Audit item 412: LRA Section 3.5.2.2.1.4, first paragraph, last sentence, is revised to read as follows to delete reference to "moisture barrier" since the PNPS drywell does not contain this commodity.

The drywell steel shell and the area where the drywell shell becomes embedded in the drywell concrete floor are inspected in accordance with the Containment Inservice Inspection (IWE) Program.

LRA Table 3.5.1, line item 3.5.1-5 discussion column is revised to read as follows.

The drywell steel shell and the area where the drywell shell becomes embedded in the drywell concrete floor are inspected in accordance with the Containment Inservice Inspection (IWE) Program.

12

LICENSE RENEWAL APPLICATION CHANGES Audit item 413: LRA Table 3.5.2-1 is revised adding the following line item.

Torus mechanical penetrations// PB, SSR // Carbon steel// Protected from weather /

Cracking// TLAA-metal fatigue// II.B4-4(C-13) //3.5.1-9 //A LRA Table 3.5.1, line item 3.5.1-8 discussion is revised to read as follows.

Fatigue analysis is a TLAA for the torus shell. Fatigue of the vent system is event-driven and the analysis is not a TLAA. See Section 3.5.2.2.1.6.

LRA Table 3.5.1, line item 3.5.1-9 discussion is revised to read as follows.

Fatigue analysis is a TLAA for the torus penetrations. See Section 3.5.2.2.1.6.
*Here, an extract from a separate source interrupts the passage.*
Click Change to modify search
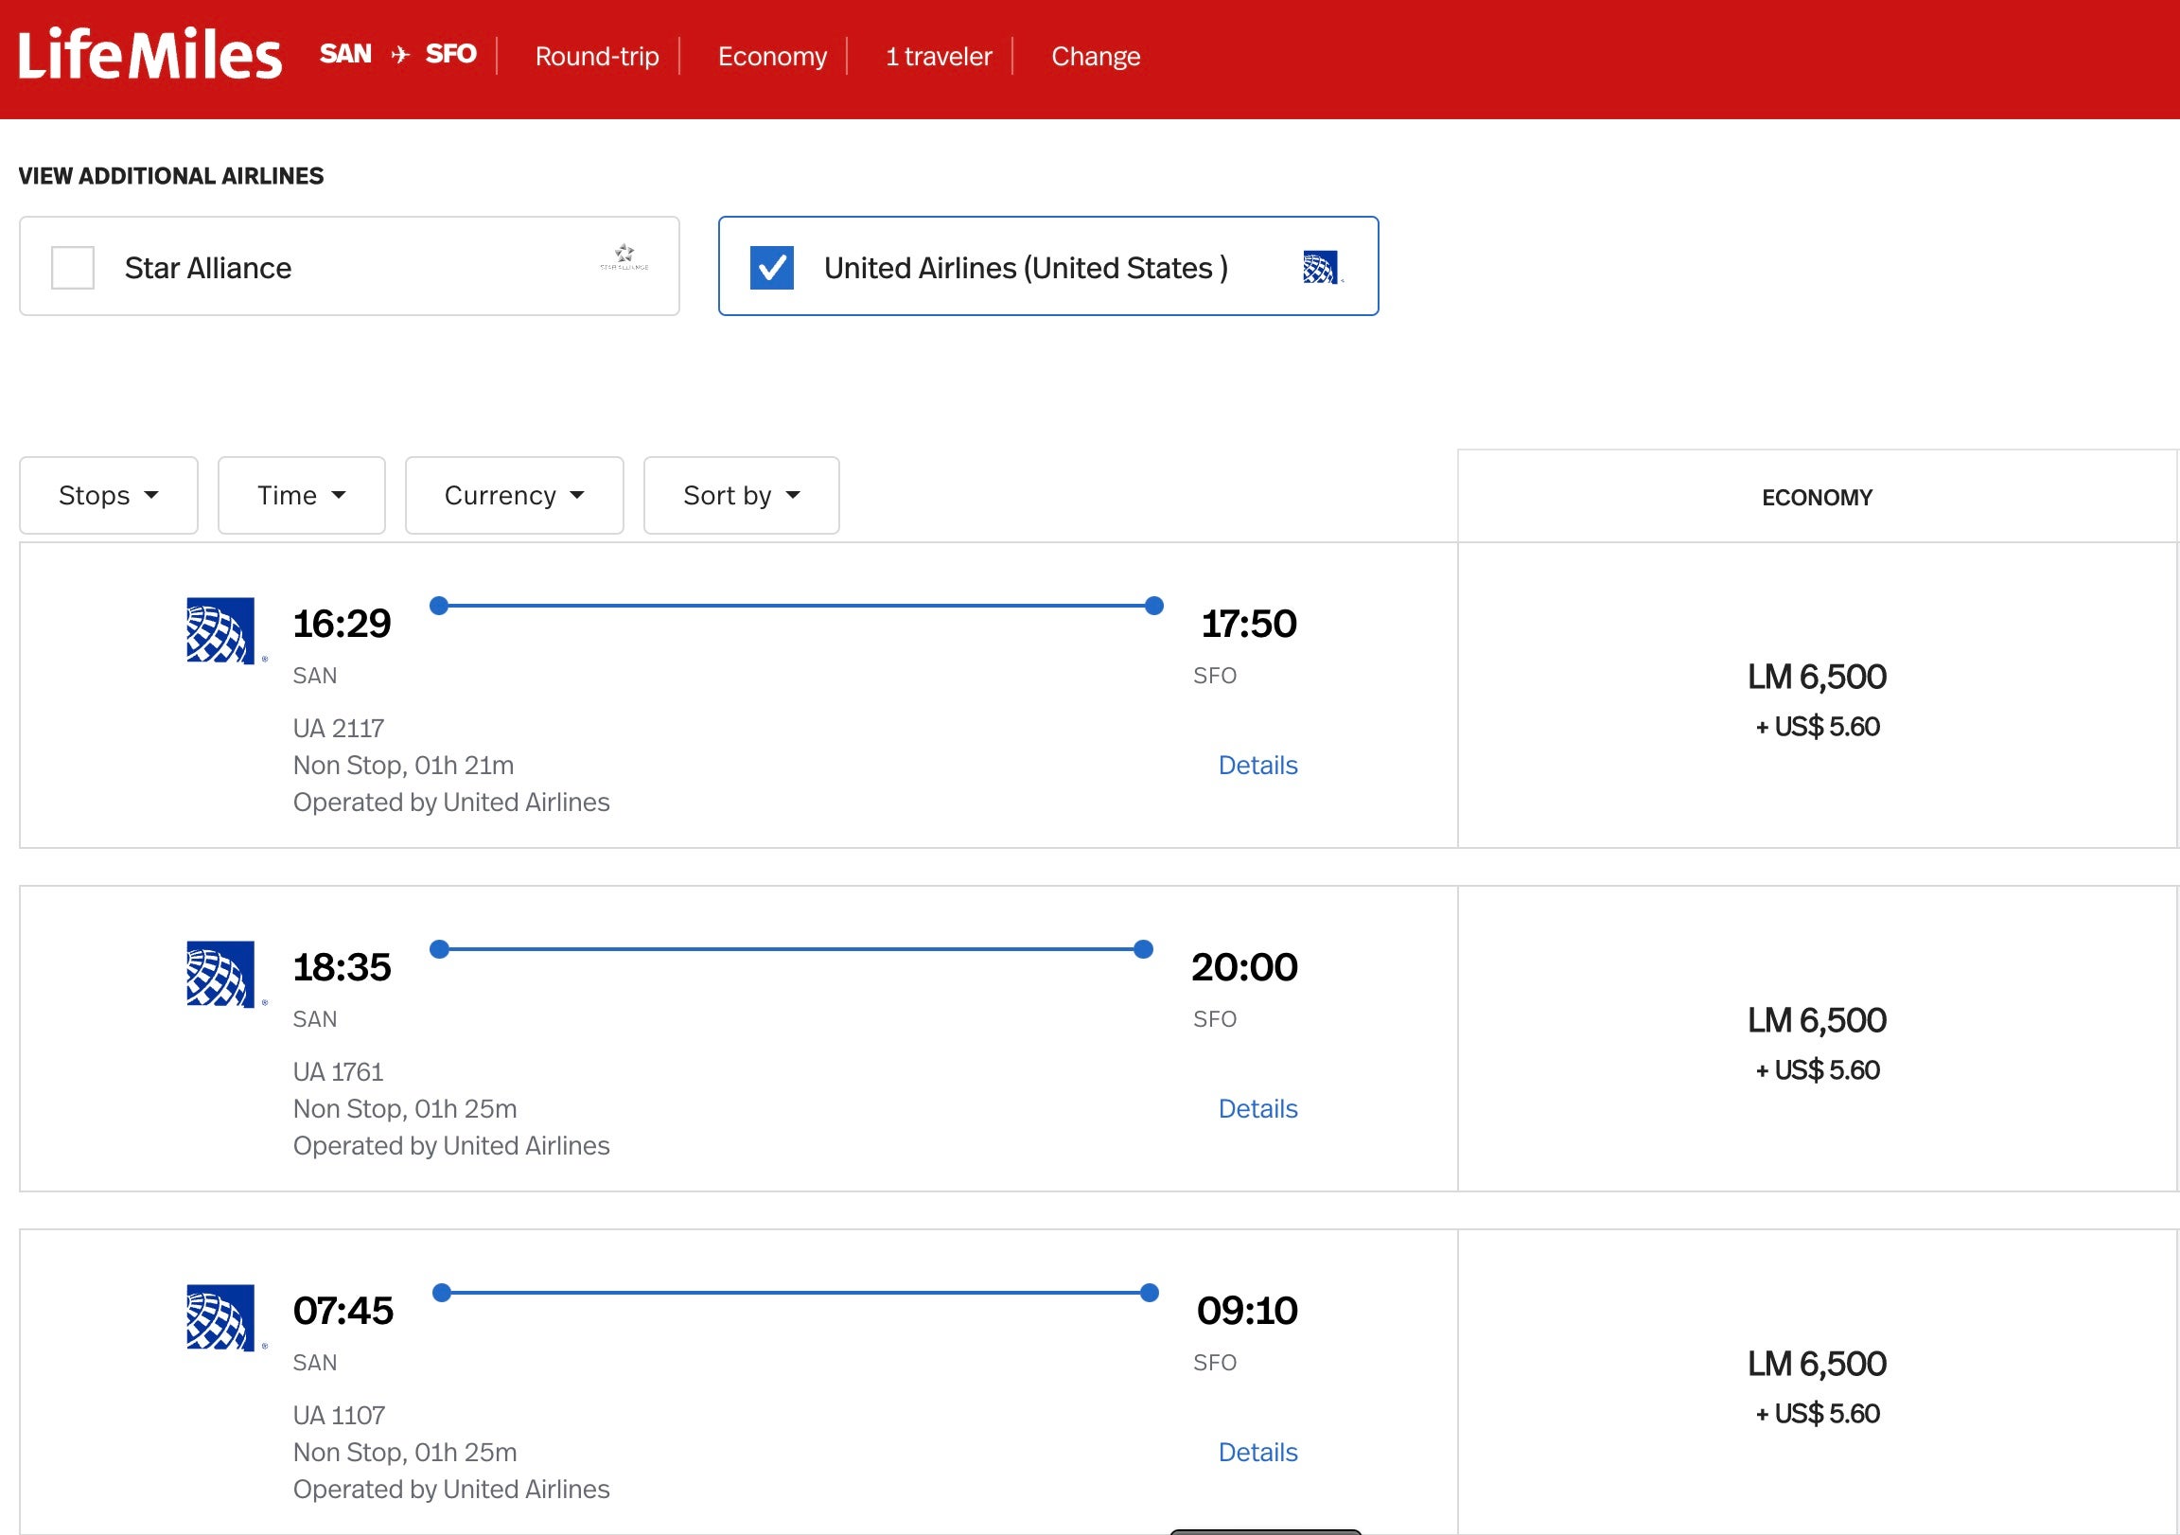coord(1095,57)
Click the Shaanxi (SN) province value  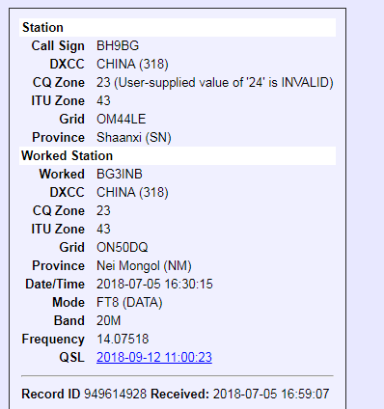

LRA Section 3.5.2.2.1.6 is revised to read as follows.

TLAA are evaluated in accordance with 10 CFR 54.21 (c) as documented in Section 4.

Fatigue TLAAs for the torus and associated penetrations are evaluated and documented in Section 4.6.

LRA Section 3.5.2.3 is revised to read as follows.

TLAA identified for structural components and commodities include fatigue analyses for the torus and torus penetrations. These topics are discussed in Section 4.6.

Audit item 414: LRA Table 3.5.1, line items 3.5.1-12 and 3.5.1-13 are revised to add a statement of "See section 3.5.2.2.1.8" in the discussion column LRA Section 3.5.2.2.1.8 is revised to include the following statement.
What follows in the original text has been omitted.